Wednesday, June 8, 2016
Album Review: Nadja – Sv
Nadja are masters of this particular genre and this 41-minute single-track album is a true work of art. Aidan Baker & Leah Buckareff have combined the elemental with the industrial and set it to the bruising grind of dark electronica.
An eerie opening constructs itself a sub-aquatic world with an electrical buzz and an mechanical hum that builds to a visceral crescendo. By five minutes the bass rumble and harmonic nuts and bolts have begun to lock into place. At seven and a half minutes the percussive elements have steadily begun to fizz and click into life. At nine minutes the steady morphosis is ebbing and flowing. The whole has become an unstoppable locomotive riding the rails, chuntering and chittering with gritty signs of life. Deeper in the sounds have begun to fully combine – here, the electronic beat drives ever onwards and the sub-level bottom-end rattles the ribs. As the mind empties and the focus becomes absolute, “Sievert” lords it as dance music for the undead.

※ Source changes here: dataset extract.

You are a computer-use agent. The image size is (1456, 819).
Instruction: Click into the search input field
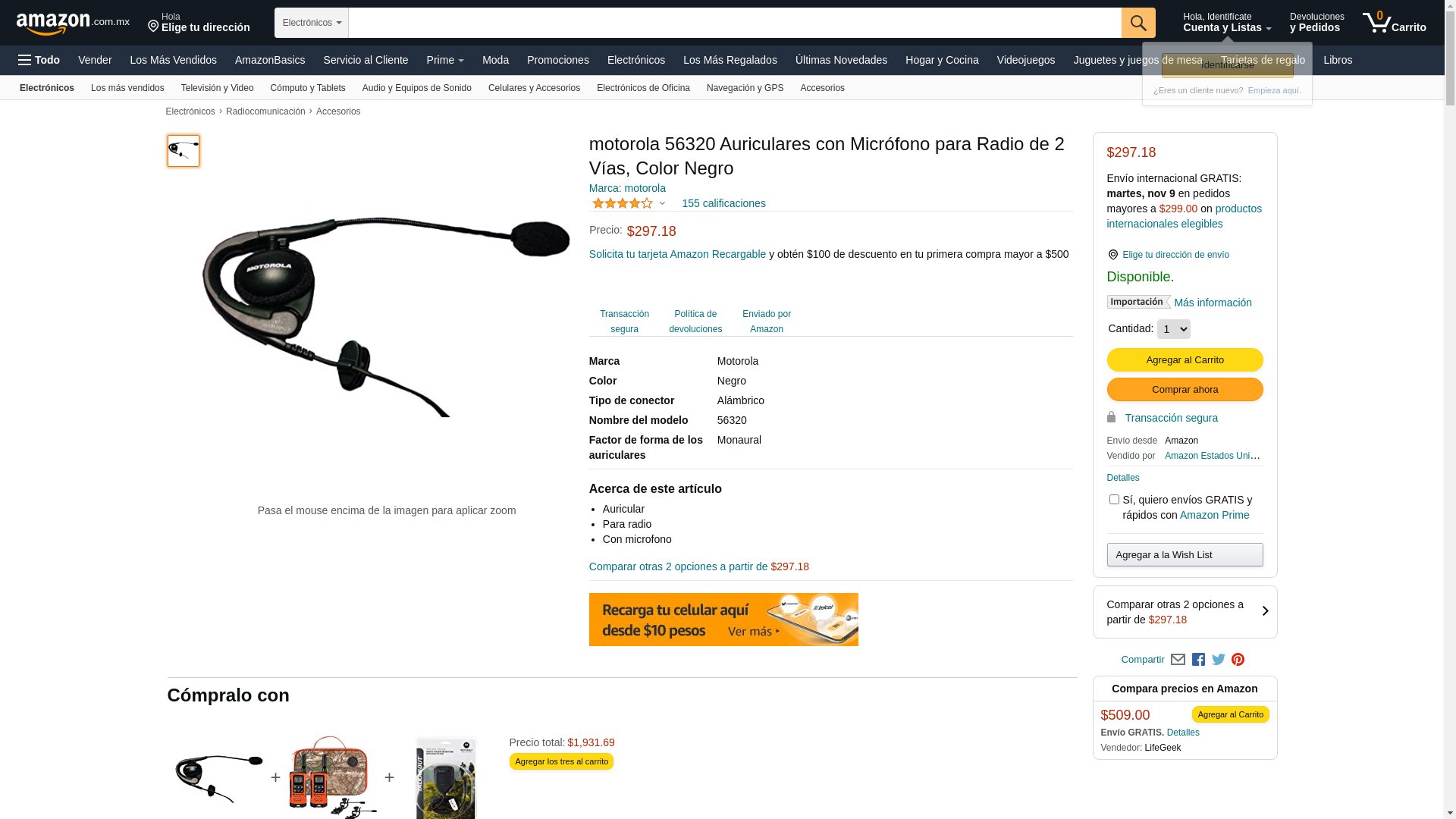pyautogui.click(x=735, y=23)
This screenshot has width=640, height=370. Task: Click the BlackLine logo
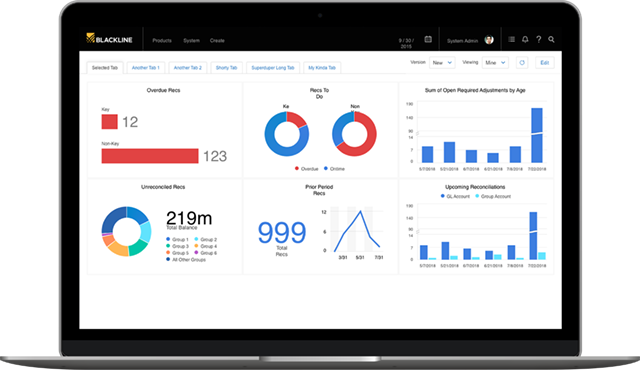[109, 39]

Thirty-three minutes down and the switch-up occurs, changing its angle of impact to open up the rhythm and create space. Here, it is like riding the back of a vast, lumbering beast. The drums come into focus and the music’s black grip tightens. Dread takes over and the slow degradation of the world Nadja have created shows its first cracks. The crust snaps, time patterns and effects warp and reality begins to leak back in. That space you’ve been staring at on the wall for the last half-hour is no longer your focal point as Baker strikes the single piano key that breaks the spell.
Summing up, Sv is experimental drone that slowly warms to its task before worming its way inside and reconfiguring your heartbeat, your pulse, your brainwaves. Helpless, you’ll dance to its multi-layered echoing vibe over and over.